> Task goal: Only the lines from the one containing "The width and height of the screenshot is (812, 518)." through the end of the entries should be repeated, exactly as they appear, first and last included.
########################################
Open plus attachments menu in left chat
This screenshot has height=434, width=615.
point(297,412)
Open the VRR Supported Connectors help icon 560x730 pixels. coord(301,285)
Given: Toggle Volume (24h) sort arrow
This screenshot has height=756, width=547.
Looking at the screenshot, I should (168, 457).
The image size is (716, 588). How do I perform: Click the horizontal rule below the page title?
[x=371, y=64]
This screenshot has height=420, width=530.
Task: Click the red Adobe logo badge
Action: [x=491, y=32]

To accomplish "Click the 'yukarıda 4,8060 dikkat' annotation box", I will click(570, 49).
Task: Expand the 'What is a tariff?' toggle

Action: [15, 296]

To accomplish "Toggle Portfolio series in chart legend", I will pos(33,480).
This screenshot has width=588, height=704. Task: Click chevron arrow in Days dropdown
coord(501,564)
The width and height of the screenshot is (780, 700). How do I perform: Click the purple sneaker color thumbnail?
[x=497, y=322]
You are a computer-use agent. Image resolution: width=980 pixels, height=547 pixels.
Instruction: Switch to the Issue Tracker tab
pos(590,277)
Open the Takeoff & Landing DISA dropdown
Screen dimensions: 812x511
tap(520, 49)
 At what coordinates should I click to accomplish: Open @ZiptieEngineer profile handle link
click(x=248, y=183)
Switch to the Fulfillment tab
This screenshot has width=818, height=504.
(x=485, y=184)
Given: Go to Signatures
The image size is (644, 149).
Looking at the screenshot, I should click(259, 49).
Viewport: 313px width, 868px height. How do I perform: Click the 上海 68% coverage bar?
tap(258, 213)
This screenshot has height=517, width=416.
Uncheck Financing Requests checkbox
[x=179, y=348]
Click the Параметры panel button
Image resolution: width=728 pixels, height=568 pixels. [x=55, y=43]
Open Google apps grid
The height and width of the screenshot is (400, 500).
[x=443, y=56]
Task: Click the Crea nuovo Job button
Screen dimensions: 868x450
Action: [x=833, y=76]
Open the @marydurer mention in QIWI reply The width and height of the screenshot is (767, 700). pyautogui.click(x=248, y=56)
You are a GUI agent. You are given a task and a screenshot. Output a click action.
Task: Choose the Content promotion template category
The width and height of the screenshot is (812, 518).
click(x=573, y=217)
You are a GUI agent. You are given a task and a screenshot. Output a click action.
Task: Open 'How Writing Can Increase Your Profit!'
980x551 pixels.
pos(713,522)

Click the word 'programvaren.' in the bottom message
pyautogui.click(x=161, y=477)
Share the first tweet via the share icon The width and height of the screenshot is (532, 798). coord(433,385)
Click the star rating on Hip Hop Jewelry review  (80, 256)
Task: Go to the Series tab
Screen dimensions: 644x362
########################################
> Exercise output:
The width and height of the screenshot is (812, 518).
click(x=573, y=217)
You are a GUI agent. You are given a task and a screenshot. Output a click action.
Task: Open 'How Writing Can Increase Your Profit!'
980x551 pixels.
pos(713,522)

Click the word 'programvaren.' in the bottom message
pyautogui.click(x=161, y=477)
Share the first tweet via the share icon The width and height of the screenshot is (532, 798). coord(433,385)
Click the star rating on Hip Hop Jewelry review  (80, 256)
Task: Go to the Series tab
Screen dimensions: 644x362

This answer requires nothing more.